Exercise materials
******************************

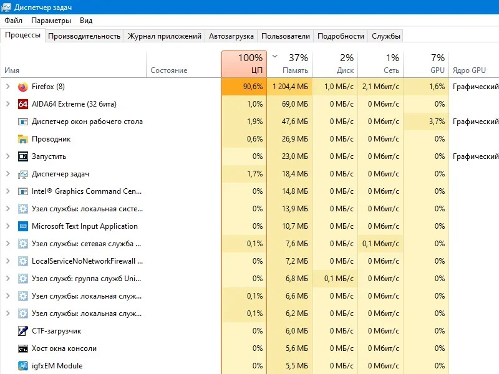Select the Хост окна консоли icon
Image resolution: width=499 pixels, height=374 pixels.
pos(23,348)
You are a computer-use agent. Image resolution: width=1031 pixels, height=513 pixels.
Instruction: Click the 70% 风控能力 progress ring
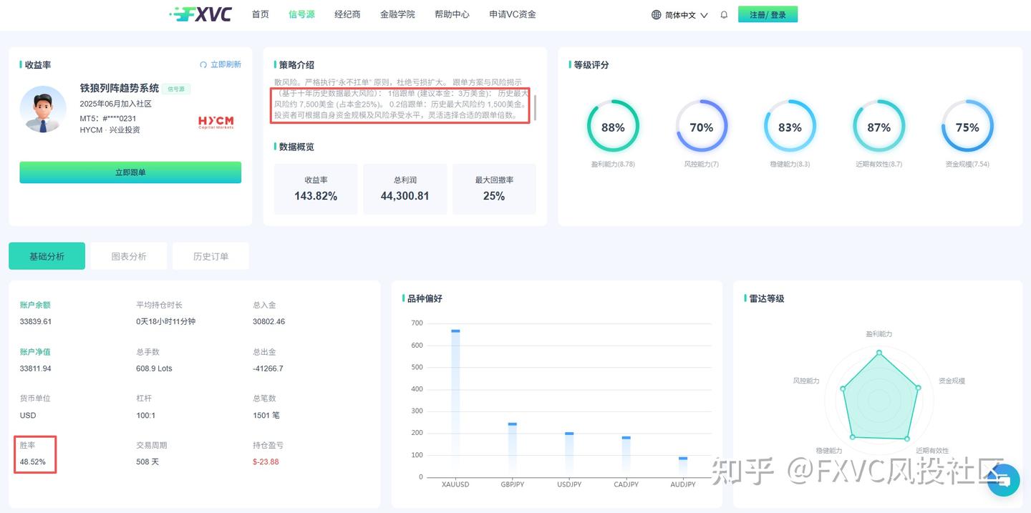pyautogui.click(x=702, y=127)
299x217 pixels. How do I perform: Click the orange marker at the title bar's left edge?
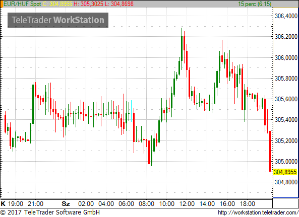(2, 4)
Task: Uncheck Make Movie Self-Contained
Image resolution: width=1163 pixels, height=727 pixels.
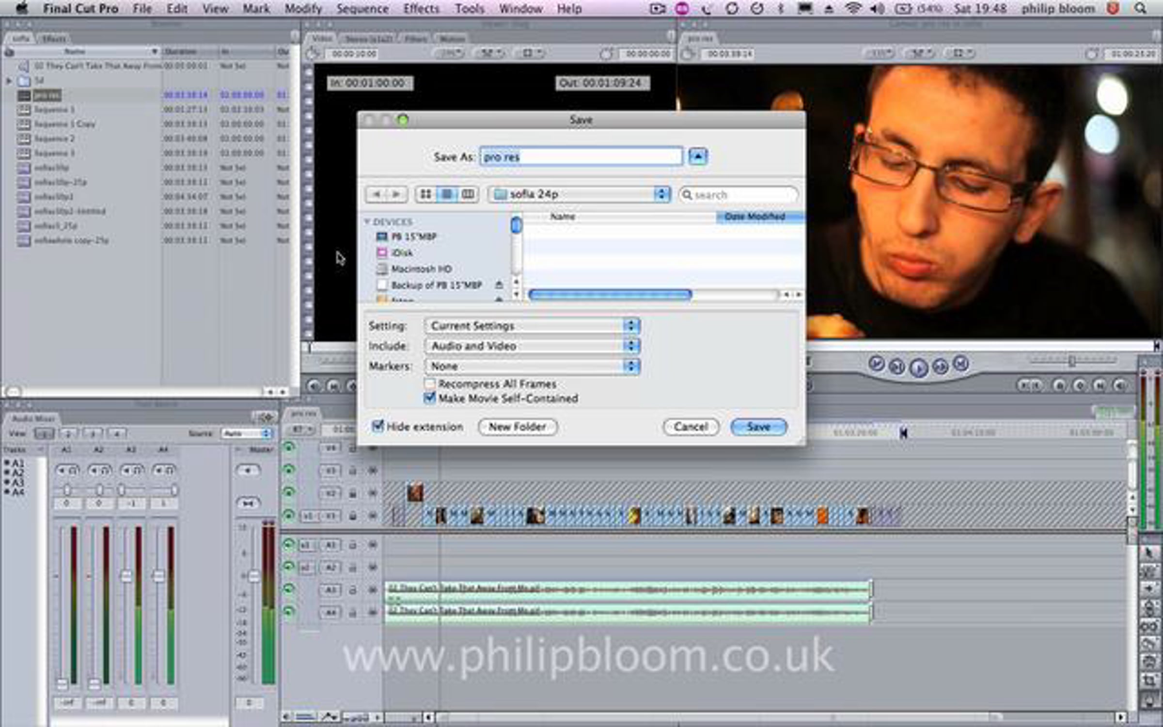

******************************

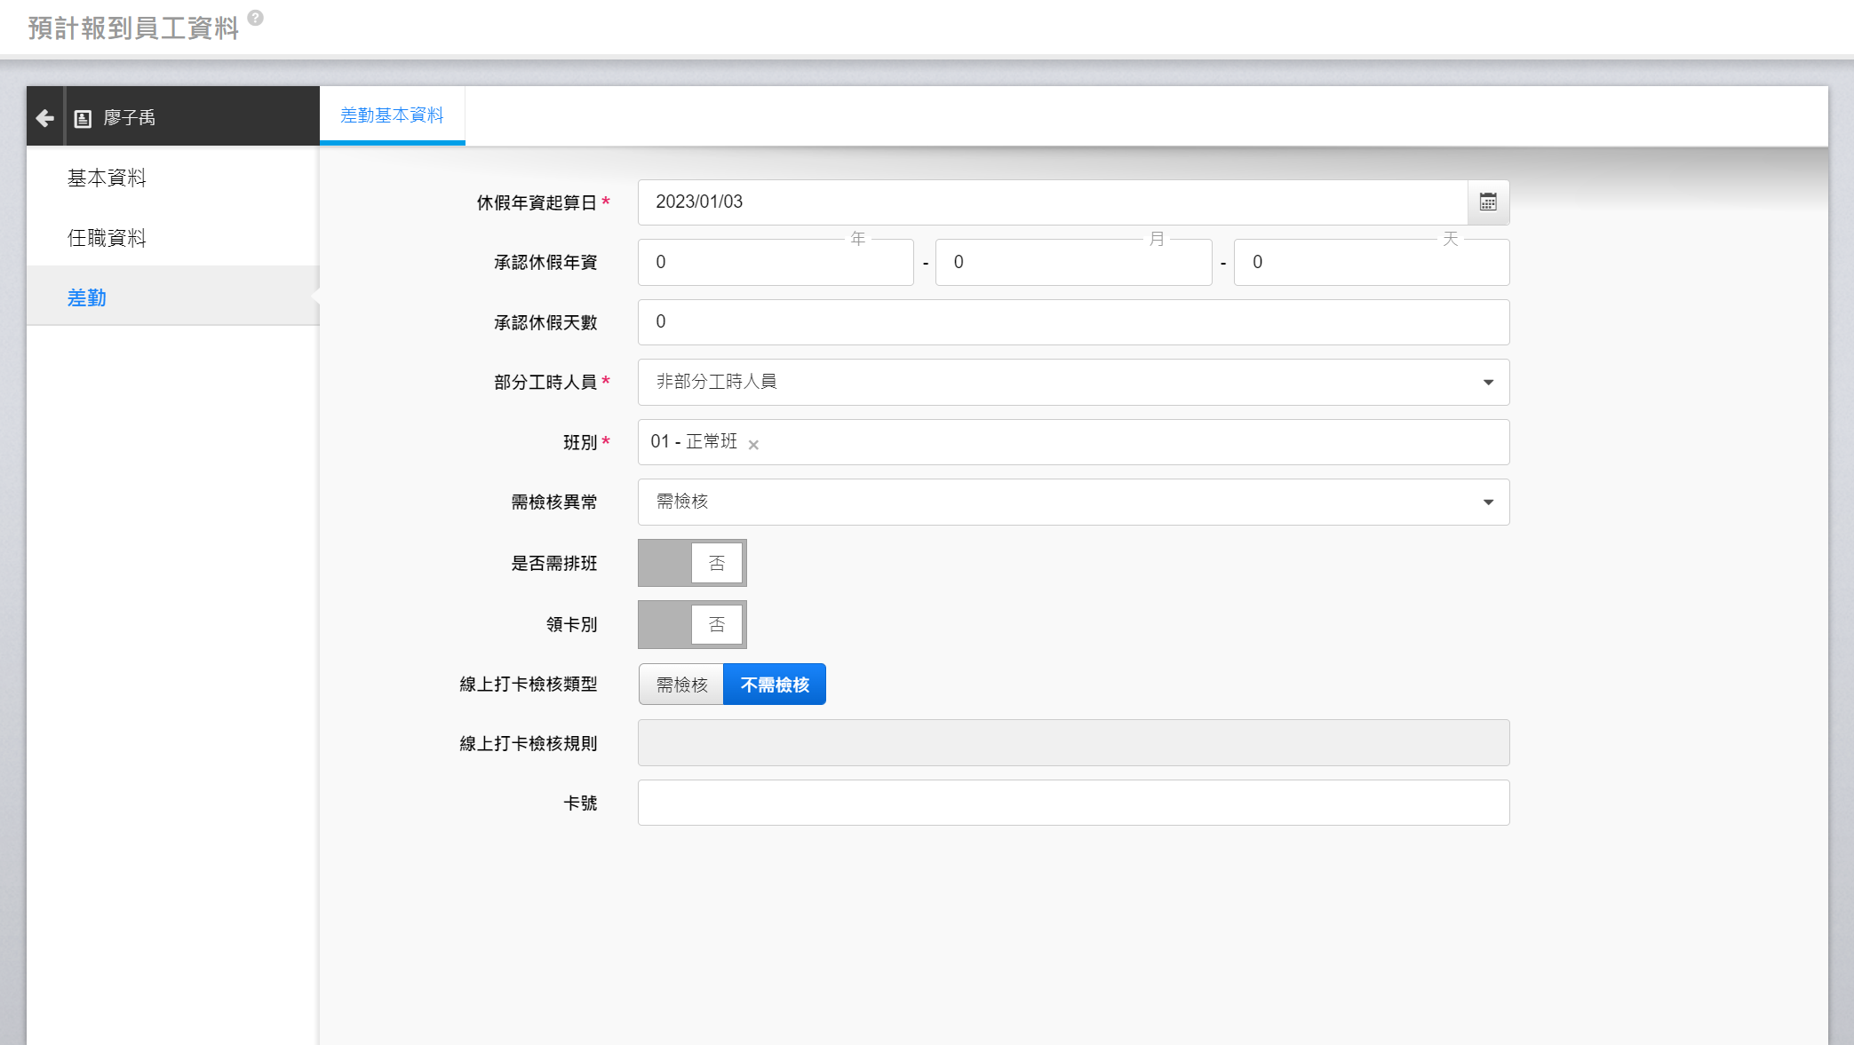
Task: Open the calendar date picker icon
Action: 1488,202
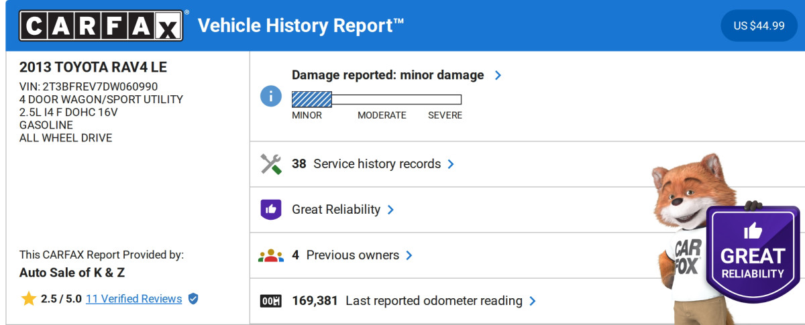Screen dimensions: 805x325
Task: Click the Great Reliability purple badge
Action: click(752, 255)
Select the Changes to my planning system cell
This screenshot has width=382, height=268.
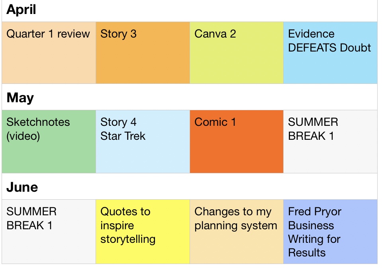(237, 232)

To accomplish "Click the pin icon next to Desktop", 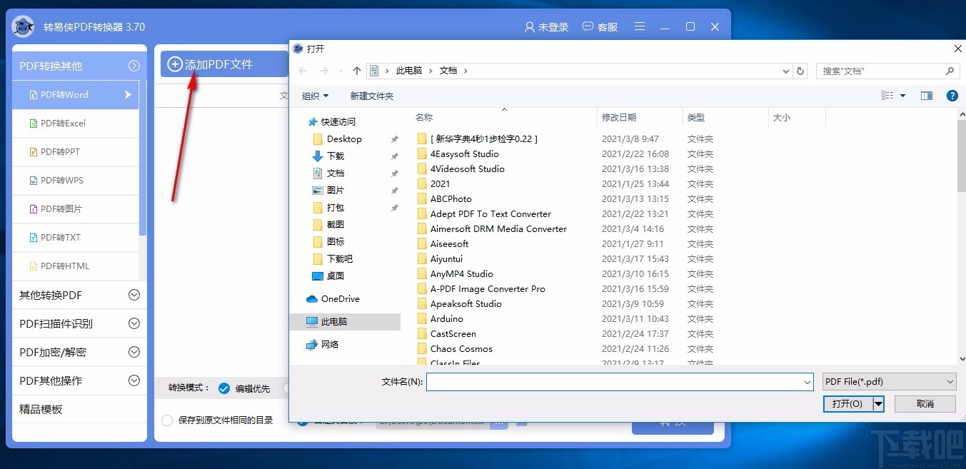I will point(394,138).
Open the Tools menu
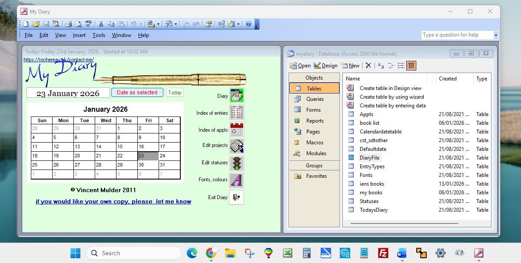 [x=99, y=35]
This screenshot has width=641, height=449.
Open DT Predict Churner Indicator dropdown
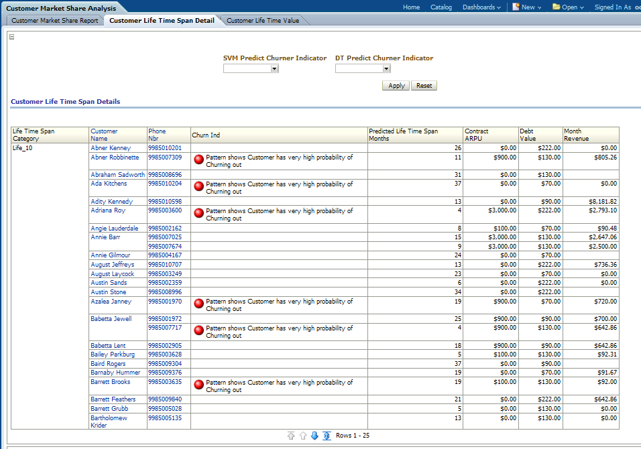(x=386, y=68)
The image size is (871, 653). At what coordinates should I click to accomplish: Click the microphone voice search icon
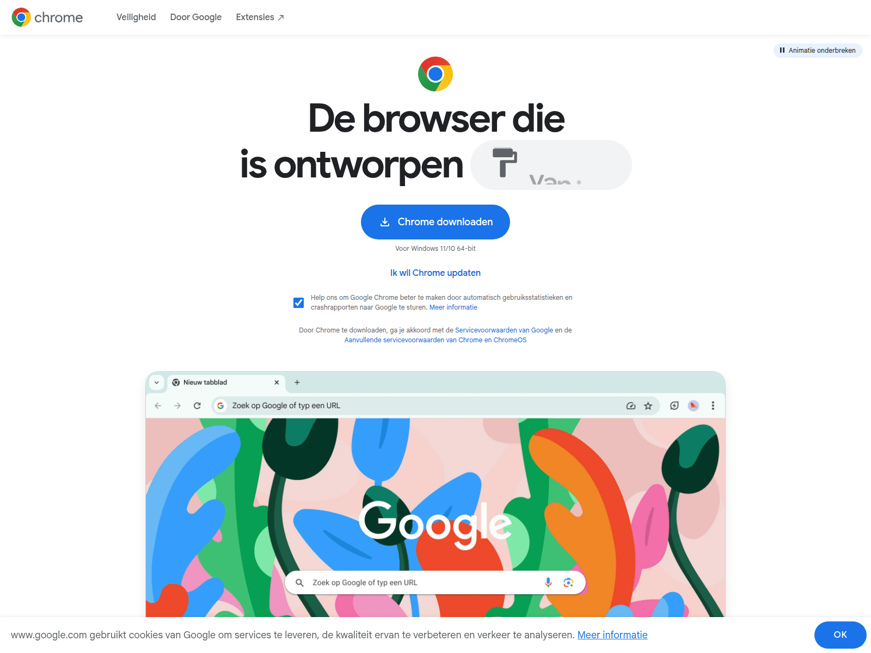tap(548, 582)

******************************

What the exercise asks
Please collect every line in the data above that contains the string "pixels", and copy each of those lines out in full. Match case exactly.

Task response
Image resolution: width=499 pixels, height=374 pixels.
You are a computer-use agent. Image resolution: width=1031 pixels, height=513 pixels.
299x217 pixels. How do I perform: Click the orange marker at the title bar's left edge?
Image resolution: width=1163 pixels, height=727 pixels.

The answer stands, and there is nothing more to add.